►

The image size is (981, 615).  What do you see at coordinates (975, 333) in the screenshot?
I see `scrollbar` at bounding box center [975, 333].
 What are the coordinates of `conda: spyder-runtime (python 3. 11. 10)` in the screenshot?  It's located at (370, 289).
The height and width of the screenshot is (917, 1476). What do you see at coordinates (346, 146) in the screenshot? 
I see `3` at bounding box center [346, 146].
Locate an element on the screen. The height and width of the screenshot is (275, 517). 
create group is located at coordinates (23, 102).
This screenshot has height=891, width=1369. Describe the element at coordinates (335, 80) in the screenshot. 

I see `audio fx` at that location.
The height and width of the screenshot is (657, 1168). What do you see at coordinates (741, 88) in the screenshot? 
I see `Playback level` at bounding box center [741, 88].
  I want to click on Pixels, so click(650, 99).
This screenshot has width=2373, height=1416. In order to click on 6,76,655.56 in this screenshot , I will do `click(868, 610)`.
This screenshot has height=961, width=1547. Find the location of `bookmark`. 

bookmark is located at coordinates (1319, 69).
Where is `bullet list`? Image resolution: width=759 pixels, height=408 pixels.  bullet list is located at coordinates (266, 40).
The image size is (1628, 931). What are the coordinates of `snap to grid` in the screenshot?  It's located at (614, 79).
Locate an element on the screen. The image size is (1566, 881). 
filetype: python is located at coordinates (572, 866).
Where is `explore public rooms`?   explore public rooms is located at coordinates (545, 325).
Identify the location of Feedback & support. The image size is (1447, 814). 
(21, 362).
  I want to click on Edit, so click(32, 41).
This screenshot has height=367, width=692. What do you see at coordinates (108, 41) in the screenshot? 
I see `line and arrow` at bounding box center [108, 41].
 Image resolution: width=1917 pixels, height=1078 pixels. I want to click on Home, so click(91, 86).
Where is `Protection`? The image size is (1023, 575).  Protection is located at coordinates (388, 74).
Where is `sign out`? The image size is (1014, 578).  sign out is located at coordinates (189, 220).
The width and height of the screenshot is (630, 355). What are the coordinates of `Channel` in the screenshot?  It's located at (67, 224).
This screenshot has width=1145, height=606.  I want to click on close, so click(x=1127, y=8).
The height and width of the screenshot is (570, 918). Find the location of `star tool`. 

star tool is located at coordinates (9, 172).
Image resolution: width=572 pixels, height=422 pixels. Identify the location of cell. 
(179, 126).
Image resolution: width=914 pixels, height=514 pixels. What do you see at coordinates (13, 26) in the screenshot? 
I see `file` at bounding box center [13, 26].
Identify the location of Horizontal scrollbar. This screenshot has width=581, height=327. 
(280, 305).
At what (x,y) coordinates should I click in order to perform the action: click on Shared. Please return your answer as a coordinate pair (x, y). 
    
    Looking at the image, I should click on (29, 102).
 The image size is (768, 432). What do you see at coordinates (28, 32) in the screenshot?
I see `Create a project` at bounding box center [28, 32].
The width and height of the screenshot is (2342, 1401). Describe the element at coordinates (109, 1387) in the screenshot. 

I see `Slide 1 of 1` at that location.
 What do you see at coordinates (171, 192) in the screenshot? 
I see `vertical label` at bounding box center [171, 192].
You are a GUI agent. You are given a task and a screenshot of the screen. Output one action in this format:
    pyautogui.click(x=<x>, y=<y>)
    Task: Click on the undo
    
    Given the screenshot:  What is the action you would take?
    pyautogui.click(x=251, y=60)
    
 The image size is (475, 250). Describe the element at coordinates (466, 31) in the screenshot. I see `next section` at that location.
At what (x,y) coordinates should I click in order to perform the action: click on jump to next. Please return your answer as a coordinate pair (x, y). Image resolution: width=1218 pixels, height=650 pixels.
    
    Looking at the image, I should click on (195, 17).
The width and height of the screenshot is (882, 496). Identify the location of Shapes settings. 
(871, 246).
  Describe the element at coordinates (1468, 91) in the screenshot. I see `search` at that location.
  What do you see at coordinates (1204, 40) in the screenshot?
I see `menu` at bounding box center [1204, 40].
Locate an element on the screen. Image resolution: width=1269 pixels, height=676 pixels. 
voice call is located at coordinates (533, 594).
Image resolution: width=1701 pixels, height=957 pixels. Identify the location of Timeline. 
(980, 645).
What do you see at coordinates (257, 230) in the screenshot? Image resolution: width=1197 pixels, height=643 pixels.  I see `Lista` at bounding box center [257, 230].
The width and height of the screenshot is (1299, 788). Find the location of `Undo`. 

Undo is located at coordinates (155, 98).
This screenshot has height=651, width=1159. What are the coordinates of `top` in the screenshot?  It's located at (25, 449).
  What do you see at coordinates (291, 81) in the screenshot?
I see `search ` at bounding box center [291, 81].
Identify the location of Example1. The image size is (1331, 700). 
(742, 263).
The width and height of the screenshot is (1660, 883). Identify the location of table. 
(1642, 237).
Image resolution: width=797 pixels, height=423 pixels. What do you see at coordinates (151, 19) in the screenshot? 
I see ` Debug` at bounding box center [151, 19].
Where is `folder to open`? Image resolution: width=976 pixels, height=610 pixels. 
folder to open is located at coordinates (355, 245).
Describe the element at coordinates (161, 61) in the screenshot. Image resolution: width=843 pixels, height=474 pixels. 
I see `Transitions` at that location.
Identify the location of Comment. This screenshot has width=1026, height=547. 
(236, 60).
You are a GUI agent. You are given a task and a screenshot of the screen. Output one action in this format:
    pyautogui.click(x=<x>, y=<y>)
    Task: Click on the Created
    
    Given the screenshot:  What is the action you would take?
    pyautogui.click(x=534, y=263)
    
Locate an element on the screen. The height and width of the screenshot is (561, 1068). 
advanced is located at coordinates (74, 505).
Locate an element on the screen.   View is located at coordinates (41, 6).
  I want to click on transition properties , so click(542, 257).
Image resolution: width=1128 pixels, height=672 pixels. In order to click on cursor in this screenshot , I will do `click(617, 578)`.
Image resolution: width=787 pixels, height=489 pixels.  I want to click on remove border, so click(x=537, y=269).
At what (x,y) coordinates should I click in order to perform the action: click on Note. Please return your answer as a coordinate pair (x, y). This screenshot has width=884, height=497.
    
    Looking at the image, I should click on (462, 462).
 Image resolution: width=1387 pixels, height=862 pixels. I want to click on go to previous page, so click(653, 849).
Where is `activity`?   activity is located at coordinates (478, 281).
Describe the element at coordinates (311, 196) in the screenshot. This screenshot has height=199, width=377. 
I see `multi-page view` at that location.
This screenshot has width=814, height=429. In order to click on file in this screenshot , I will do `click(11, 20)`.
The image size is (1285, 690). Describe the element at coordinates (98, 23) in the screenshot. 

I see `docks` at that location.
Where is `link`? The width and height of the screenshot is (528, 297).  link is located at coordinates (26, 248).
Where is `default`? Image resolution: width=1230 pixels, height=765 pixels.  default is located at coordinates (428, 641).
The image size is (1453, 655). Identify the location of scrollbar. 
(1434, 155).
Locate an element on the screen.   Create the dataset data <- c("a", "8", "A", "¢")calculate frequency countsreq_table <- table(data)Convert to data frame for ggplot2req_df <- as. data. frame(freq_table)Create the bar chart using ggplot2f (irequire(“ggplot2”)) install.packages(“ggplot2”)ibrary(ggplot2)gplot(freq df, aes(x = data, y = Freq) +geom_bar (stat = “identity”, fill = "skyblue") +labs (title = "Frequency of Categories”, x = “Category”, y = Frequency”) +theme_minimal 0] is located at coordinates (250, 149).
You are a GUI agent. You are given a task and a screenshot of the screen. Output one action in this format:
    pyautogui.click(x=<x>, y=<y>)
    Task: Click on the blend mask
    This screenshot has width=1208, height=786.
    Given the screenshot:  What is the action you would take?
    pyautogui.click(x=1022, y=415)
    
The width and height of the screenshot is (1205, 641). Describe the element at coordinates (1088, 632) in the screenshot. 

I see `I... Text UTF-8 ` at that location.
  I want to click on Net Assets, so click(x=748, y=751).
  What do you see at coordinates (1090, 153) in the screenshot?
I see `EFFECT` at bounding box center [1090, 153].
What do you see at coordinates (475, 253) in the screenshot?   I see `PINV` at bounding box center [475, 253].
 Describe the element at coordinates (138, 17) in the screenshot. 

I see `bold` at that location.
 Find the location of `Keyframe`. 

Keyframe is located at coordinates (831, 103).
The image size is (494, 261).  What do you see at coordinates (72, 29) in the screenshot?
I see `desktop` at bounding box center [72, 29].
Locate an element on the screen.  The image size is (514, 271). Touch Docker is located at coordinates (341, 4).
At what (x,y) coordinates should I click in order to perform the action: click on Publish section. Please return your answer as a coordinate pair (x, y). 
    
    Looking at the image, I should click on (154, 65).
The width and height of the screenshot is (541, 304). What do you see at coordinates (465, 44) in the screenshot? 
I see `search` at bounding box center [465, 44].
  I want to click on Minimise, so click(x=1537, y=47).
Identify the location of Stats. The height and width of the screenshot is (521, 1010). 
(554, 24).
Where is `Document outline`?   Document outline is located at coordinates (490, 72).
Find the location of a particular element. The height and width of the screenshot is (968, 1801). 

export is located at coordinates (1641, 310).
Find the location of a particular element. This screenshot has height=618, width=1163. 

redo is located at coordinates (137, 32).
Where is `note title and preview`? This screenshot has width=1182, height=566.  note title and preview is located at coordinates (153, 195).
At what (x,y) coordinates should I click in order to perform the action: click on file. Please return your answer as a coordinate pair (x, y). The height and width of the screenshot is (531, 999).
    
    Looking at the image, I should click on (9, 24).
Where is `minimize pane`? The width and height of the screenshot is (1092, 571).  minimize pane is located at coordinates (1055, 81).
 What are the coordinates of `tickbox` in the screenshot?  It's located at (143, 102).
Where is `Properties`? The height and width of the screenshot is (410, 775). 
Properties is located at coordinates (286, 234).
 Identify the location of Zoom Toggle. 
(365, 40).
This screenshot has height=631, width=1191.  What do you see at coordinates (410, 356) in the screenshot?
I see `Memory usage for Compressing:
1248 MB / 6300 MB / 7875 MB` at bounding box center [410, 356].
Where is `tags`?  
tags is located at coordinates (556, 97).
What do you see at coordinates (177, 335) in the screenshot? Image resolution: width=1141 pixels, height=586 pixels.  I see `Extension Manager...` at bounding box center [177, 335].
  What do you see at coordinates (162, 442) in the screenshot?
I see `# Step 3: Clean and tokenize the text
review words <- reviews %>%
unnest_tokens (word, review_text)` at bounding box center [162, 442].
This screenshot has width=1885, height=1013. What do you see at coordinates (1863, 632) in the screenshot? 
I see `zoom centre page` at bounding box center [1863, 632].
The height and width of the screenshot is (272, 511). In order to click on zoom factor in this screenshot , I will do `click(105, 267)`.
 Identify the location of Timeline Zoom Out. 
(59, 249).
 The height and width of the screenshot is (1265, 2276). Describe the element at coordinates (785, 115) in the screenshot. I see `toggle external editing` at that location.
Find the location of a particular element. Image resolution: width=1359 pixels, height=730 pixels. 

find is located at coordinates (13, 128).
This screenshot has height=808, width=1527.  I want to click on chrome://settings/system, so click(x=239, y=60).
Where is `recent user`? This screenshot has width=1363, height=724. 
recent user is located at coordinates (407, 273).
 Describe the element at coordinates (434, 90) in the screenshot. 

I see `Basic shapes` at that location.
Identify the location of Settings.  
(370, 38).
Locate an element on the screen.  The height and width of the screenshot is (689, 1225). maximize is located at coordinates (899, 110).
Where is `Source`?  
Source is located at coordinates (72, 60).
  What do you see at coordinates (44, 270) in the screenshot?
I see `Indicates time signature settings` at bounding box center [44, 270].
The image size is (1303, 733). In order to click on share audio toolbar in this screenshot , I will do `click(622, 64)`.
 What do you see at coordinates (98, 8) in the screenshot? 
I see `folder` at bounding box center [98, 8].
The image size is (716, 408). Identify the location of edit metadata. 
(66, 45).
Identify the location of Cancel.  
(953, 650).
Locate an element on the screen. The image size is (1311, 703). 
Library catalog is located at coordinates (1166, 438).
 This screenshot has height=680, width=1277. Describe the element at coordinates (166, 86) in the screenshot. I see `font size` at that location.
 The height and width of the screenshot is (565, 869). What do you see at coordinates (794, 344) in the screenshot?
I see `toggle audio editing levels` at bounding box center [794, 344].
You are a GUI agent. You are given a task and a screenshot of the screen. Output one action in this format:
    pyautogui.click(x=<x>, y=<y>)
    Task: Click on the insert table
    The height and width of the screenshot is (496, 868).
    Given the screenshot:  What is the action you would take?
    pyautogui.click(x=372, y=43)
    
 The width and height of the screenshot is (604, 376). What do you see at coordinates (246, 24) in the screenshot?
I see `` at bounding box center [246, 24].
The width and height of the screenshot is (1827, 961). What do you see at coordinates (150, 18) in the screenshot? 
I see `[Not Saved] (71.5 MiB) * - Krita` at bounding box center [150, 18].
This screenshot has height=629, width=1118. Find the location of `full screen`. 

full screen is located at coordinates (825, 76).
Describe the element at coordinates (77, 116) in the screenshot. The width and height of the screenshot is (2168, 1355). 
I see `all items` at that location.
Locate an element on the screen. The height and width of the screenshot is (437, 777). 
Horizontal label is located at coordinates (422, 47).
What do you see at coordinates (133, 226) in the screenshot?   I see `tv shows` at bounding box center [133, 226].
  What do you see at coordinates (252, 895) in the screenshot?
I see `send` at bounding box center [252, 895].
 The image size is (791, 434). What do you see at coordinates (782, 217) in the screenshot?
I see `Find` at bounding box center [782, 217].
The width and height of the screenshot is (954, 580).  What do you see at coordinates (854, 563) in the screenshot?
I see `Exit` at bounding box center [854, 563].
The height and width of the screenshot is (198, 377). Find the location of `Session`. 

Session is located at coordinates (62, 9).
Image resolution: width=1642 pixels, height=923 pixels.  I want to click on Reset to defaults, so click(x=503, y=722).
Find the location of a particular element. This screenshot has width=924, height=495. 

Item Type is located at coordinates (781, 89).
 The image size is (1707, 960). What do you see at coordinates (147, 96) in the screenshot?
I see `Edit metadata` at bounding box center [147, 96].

◄

> **TASK DESCRIPTION**: Copy out the material above verbatim, from its first line up to and including the line with "I want to click on Pixels, so".

> **CORRECT RESPONSE**:
The image size is (981, 615).  What do you see at coordinates (975, 333) in the screenshot?
I see `scrollbar` at bounding box center [975, 333].
 What are the coordinates of `conda: spyder-runtime (python 3. 11. 10)` in the screenshot?  It's located at (370, 289).
The height and width of the screenshot is (917, 1476). What do you see at coordinates (346, 146) in the screenshot? 
I see `3` at bounding box center [346, 146].
Locate an element on the screen. The height and width of the screenshot is (275, 517). 
create group is located at coordinates (23, 102).
This screenshot has height=891, width=1369. Describe the element at coordinates (335, 80) in the screenshot. 

I see `audio fx` at that location.
The height and width of the screenshot is (657, 1168). What do you see at coordinates (741, 88) in the screenshot? 
I see `Playback level` at bounding box center [741, 88].
  I want to click on Pixels, so click(650, 99).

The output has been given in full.